Voilà des années que le petit Robert Clark Seger a gagné ses galons dans son Michigan natal. Plus particulièrement au sein de la fiévreuse scène de Detroit, où les concerts se devaient d'être plus bruyants que les usines de montages environnantes, et plus chauds que les fonderies.
Voilà des années que Bob Seger était l'un des plus forts espoirs Rock de la Motor City. Voilà une poignée d'années que, probablement à force de voir ses pairs partir à l'assaut de l'Amérique pour embrasser l'engouement d'un nouveau public, Bob tâte de divers styles – sans jamais cesser de s'abreuver à sa source rock'n'rollienne.
Et puis voilà qu'en 1972, comme si c'était une dernière salve d'honneur, le dernier espoir avant d'abdiquer, Bob revient aux fondamentaux. Sage décision car cet opus, baptisé « Smokin' O.P.'S » - avec sa fameuse pochette immédiatement reconnaissable, s'inspirant des paquets de Lucky Strike – va faire date. Bien que son premier disque de 1969, « Ramblin' Gamblin' Man », alors avec le Bob Seger System, avait déjà réussi à faire une bien honorable entrée dans les charts, c'est avec ce « Smokin' O.P.'S » qu'il entame l'ascension vers une notoriété nationale qui va en faire l'un des héros des USA.
Pourtant, on ne peut pas dire qu'ici Bob et ses comparses se soient foulés. Aucune prise de risques. Sur seulement neuf pièces, seules deux sont de la plume de Seger. Placées pour clôturer le chapitre. Un choix de placement relevant une perte de confiance en soi, ou au contraire pour finir en beauté ? Le reste étant des reprises bien choisies, avec notamment une première qui semble un peu ratisser large dans l'espoir de ramasser plus de poissons.

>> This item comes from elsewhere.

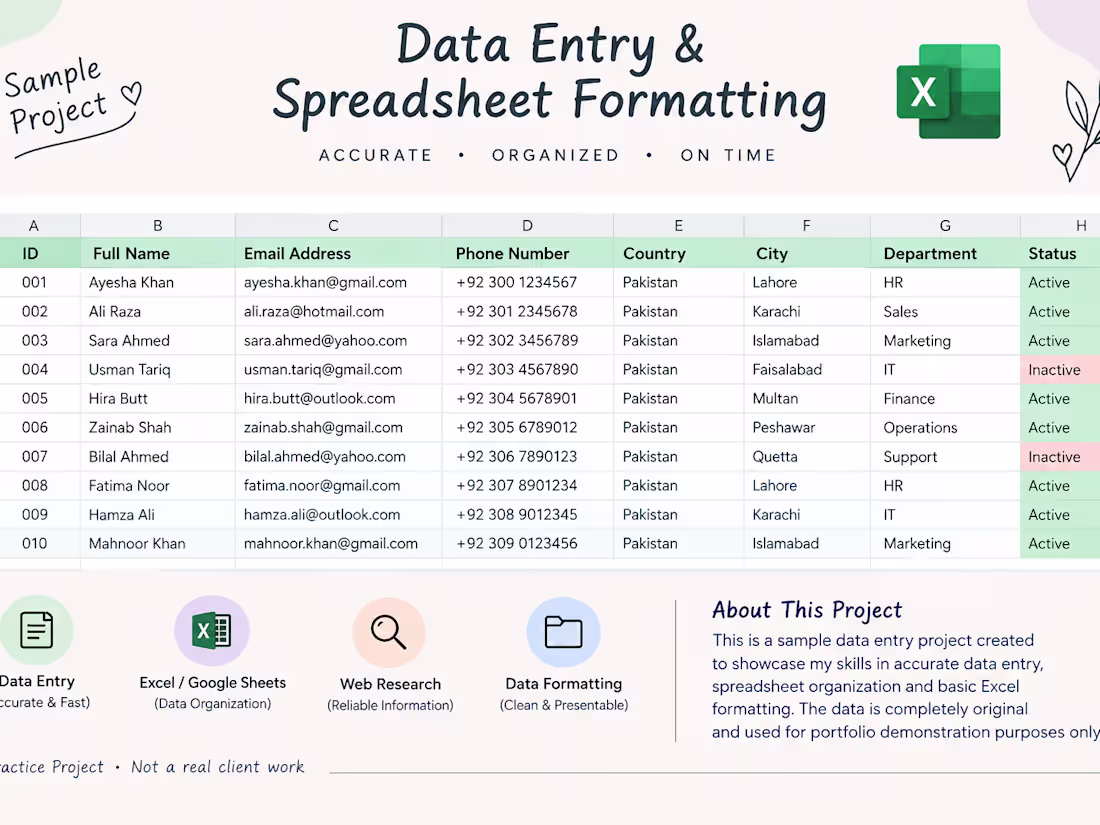This screenshot has height=825, width=1100.
Task: Select the Email Address header cell
Action: [x=339, y=253]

Des reprises, seul « Jesse James » n'est pas encore un hit éculé, connu de tous dans une version ou une autre. Pourtant, il a été gravé pour la première fois dans la cire au début des années vingt (1924 ?), et plus tard Pete Seeger et Woody Guthrie l'inclurent à leur répertoire. Issu du folklore du XIXième siècle, la chanson conte succinctement les aventures de Jesse James, le présentant comme l'ami des pauvres, volant aux riches et donnant aux pauvres, un braqueur gentleman qui ne ferait jamais de mal à une femme ou un enfant. Ainsi que Robert Ford, le jeune homme qui tua Jesse James d'une balle dans le dos, alors que ce dernier l'avait accueilli et lui avait offert toute sa confiance. Alors que la chanson était jusqu'alors réservée à un répertoire Country, Seger en fait un Rock'n'roll galopant, vaguement Southern. Un lointain rapprochement avec la firme Ford ?

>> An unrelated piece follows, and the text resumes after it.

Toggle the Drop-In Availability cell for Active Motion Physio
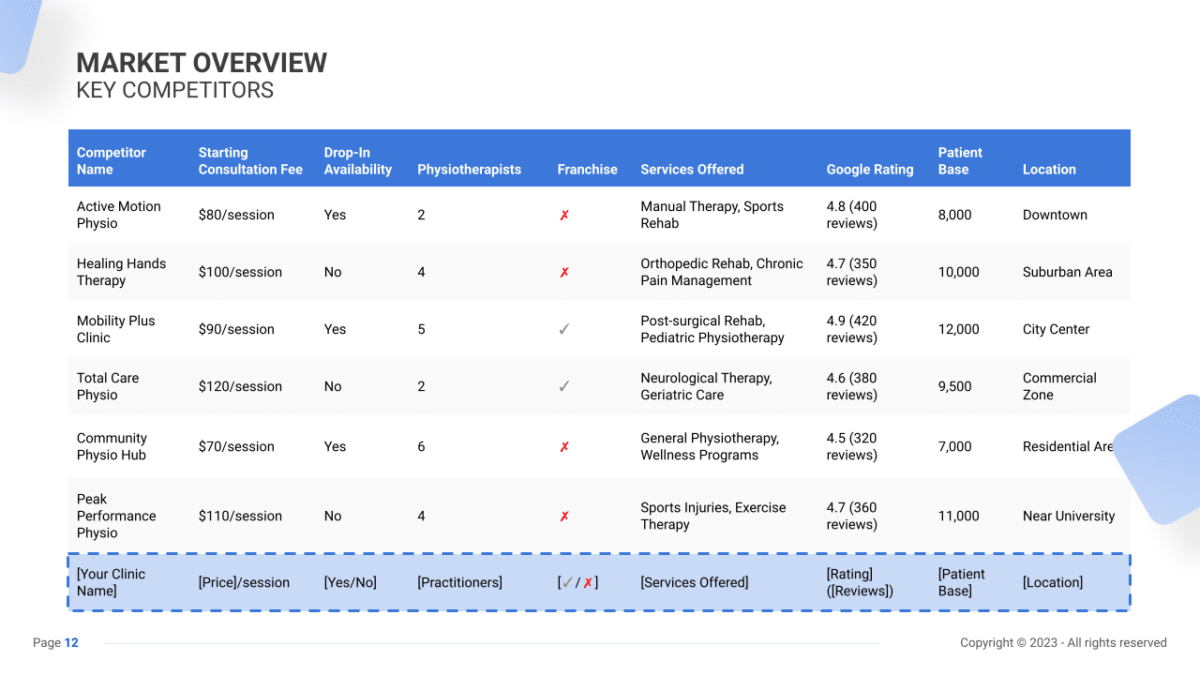click(x=334, y=214)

Mais avant ça, il y a sept autres chansons. Des reprises, certes, mais Bob et sa troupe s'entendent pour y mettre le feu, pour y injecter une rage de prolétaires écrasés par un capitalisme vorace et sans âme, leur faisant croire que s'ils bossent suffisamment, jusqu'à épuisement – nerveux ou physique -, peut -être qu'ils auront droit à quelques miettes. Pour en faire une catharsis libératrice de tensions qui étreignaient dans un étau le cœur et les saines passions.
Le classique – bientôt rabâché - « Bo Diddley » d'Ellas McDaniel (aka Bo Diddley) surgit sur un rugissement d'orgue annonçant l'arrivée d'un nouveau prophète. La guitare est dure, rappeuse, saturée de fuzz souffreteuse, dévidant inlassablement son riff vaudou, tandis que derrière, la batterie de David Teegarden (le fondateur des studios du même nom à Tulsa) déballe des patterns endiablés et hypnotiques. Skip Knape déroule une basse lourde et groovy, entre funk et rock, en droite ligne de celle de Nick St. Nicholas de Steppenwolf. Certainement pure coïncidence, mais l'orgue, également assuré par Knape, évoque aussi celui du Loup des Steppes, Goldy Mc John.
La suite avec « Love The One You're With » semble ne pas changer de cap. L'excellente composition de Stephen Stills, sortie seulement l'année précédente (son premier effort solo), avec un hit à la clef, prend ici une belle décharge électrique, faisant passer l'originale pour une pâle copie californienne. Bob a la bonne idée de se faire seconder par un duo de puissantes choristes qui propulse la chanson dans une fournaise de Soul. Probablement la meilleure version.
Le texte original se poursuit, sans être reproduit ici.